* _TASK DETAILS_:
Check each line of the listing for the string "page", then state how many lines have it. Only the number is wanted.

* _EXCERPTED DATA_:

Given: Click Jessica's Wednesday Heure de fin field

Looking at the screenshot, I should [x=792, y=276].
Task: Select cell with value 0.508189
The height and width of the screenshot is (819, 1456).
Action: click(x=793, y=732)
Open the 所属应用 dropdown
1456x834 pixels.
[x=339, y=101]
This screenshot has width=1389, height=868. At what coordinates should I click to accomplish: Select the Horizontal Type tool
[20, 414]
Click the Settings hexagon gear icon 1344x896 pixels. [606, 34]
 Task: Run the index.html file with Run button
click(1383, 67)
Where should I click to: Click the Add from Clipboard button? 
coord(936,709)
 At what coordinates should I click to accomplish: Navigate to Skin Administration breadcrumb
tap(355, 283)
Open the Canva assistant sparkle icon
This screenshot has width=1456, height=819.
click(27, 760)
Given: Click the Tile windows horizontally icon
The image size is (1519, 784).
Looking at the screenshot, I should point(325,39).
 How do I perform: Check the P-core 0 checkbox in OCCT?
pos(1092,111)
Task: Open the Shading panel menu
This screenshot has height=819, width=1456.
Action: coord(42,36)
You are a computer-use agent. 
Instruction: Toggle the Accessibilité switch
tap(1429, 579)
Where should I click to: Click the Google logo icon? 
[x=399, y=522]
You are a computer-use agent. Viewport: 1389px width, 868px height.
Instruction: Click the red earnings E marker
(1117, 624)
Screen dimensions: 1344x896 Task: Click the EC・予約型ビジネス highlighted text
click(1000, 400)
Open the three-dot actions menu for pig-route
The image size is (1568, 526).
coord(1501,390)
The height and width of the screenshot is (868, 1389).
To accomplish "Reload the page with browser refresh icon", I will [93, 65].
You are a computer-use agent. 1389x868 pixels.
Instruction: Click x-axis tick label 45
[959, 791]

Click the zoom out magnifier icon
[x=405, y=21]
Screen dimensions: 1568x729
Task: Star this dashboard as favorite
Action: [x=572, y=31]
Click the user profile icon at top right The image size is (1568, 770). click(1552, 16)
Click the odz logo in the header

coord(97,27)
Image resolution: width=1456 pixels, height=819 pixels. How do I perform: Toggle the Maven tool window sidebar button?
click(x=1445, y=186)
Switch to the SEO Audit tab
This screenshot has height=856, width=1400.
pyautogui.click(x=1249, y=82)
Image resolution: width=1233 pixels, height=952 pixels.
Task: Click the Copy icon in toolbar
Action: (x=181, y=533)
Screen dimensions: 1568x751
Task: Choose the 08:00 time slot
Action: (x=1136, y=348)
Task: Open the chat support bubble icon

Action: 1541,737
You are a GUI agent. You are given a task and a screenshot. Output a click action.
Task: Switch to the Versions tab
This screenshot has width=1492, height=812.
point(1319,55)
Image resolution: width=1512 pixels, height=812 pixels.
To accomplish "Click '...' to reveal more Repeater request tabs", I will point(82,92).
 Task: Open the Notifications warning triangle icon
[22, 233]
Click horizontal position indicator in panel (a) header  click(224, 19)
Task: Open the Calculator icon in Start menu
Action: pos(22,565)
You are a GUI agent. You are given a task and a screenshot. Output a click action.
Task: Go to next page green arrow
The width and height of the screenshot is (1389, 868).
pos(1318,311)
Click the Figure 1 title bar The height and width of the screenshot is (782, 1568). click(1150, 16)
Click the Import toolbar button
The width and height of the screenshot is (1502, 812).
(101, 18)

* _EXERCISE OUTPUT_:
2